Xilinx is in the midst of a billion dollar buyback program for its stocks. Since 2010, the company has spent over $2 billion on repurchasing stocks. Currently, the company is in the midst of fulfilling a $1 billion buyback program. Since inception of this program, Xilinx has bought 12.9 million shares averaging $61.50 per share for a total of $793 million worth of shares. Over the past 10 years, the company has invested over $2 billion in itself by buying these stocks. The “repurchase authorization signals a high level of confidence in Xilinx’s growth prospects” and increases shareholder value.

Technical Analysis

The technical analysis for Xilinx is not ideal.

(Source: Yahoo Finance)

Over the past 6 months, the stock price has fluctuated with the 50 day (purple) and 200 day (orange) Simple moving Averages (SMA). Recently, the stock price overcame both of these averages, however, appears to have come together again in after hours trading on June 7. Therefore, it appears there is neither a bullish or bearish momentum for the stock. Additionally, recently, there was a “death cross” in which the 200 day SMA surpassed the 50 day SMA which is not ideal for a company. I expect Xilinx to stay in the general price range it has been in.

Analyst Recommendations

(Source: Yahoo Finance)

The current consensus for analysts is to hold the stock. 7 of the 25 analysts polled by Yahoo Finance are more optimistic about the stock, choosing either a “buy” or “strong buy.”

Current I Know First Forecast for Xilinx

The Current I Know First forecast for Xilinx, is slightly bullish in the short term 1 month and 3 month time horizons, but not with a significantly strong signal. The respective signals of 4.92 and .07 do not indicate strong movement for the stock in the next few months. These signals also have relatively strong predictability signals of .22 and .41.

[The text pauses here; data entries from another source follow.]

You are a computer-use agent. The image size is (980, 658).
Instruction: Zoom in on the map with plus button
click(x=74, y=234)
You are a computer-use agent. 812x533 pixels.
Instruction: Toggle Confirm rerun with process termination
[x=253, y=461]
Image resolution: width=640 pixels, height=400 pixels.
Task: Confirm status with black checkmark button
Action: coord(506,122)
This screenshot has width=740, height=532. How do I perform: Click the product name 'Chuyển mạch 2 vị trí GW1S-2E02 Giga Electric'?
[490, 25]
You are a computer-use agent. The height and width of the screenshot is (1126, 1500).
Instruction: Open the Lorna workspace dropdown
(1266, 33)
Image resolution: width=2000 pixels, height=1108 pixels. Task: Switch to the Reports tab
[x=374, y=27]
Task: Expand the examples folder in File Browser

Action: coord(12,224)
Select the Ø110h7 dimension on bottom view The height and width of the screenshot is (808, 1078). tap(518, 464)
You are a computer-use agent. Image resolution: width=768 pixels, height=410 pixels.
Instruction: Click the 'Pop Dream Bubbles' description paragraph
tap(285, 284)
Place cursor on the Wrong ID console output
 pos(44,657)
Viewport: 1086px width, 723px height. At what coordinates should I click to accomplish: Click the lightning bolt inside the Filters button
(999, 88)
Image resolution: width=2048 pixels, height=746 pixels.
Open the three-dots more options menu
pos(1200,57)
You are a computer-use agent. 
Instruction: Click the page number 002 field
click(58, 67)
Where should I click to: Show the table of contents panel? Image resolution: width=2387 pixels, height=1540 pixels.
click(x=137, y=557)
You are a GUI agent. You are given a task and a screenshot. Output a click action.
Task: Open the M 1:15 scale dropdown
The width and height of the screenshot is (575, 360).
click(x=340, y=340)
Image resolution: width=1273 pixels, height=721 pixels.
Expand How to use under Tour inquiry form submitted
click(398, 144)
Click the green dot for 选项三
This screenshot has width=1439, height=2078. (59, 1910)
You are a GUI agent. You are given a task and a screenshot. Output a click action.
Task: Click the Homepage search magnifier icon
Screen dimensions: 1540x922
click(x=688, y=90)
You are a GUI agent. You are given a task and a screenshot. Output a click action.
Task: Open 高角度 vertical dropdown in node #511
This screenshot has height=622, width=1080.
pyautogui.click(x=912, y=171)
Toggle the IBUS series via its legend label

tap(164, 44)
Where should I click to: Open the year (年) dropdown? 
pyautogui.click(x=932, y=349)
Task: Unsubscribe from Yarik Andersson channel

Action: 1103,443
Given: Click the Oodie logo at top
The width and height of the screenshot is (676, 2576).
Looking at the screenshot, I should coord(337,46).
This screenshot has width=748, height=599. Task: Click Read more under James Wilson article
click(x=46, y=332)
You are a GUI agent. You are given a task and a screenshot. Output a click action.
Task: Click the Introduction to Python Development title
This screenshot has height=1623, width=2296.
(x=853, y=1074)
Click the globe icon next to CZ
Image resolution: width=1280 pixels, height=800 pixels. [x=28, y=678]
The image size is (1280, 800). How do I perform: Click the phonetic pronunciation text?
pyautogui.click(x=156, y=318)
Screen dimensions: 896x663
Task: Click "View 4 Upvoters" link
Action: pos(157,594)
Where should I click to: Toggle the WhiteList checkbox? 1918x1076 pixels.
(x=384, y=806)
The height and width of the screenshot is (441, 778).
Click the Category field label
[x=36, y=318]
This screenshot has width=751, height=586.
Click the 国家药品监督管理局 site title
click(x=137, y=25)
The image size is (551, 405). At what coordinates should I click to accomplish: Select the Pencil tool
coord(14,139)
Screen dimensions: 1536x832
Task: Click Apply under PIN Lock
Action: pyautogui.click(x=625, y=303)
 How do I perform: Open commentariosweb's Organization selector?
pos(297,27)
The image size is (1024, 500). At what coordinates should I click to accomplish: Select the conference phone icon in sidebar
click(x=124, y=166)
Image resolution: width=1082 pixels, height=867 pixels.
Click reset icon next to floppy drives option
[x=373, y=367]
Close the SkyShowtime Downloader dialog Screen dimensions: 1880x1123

How to read the I Know First Forecast and Heatmap


While Xilinx does have promising products in its future, we are still waiting for release dates on its new platforms and chips such as ACAP. Additionally, with strong competitors with major market shares, Xilinx will need to begin gaining ground in order to become a better stock option. Additionally, the technical analysis for XLNX does not indicate a bullish momentum for the stock, leading me to agree with the current I Know First bullish forecast. Xilinx is not a strong buy over the next few months and it will likely stay in its current range, but if you already own the stock, it is logical to hold it.

Past I Know First Success With XLNX

In this bullish forecast sent to subscribers on July 9, 2017, the I Know First machine-learning algorithm gave Xilinx a signal of 3.27 with a predictability of .08 over the upcoming 3 days. In accordance with the algorithm, the stock gained 4.48% over this time period.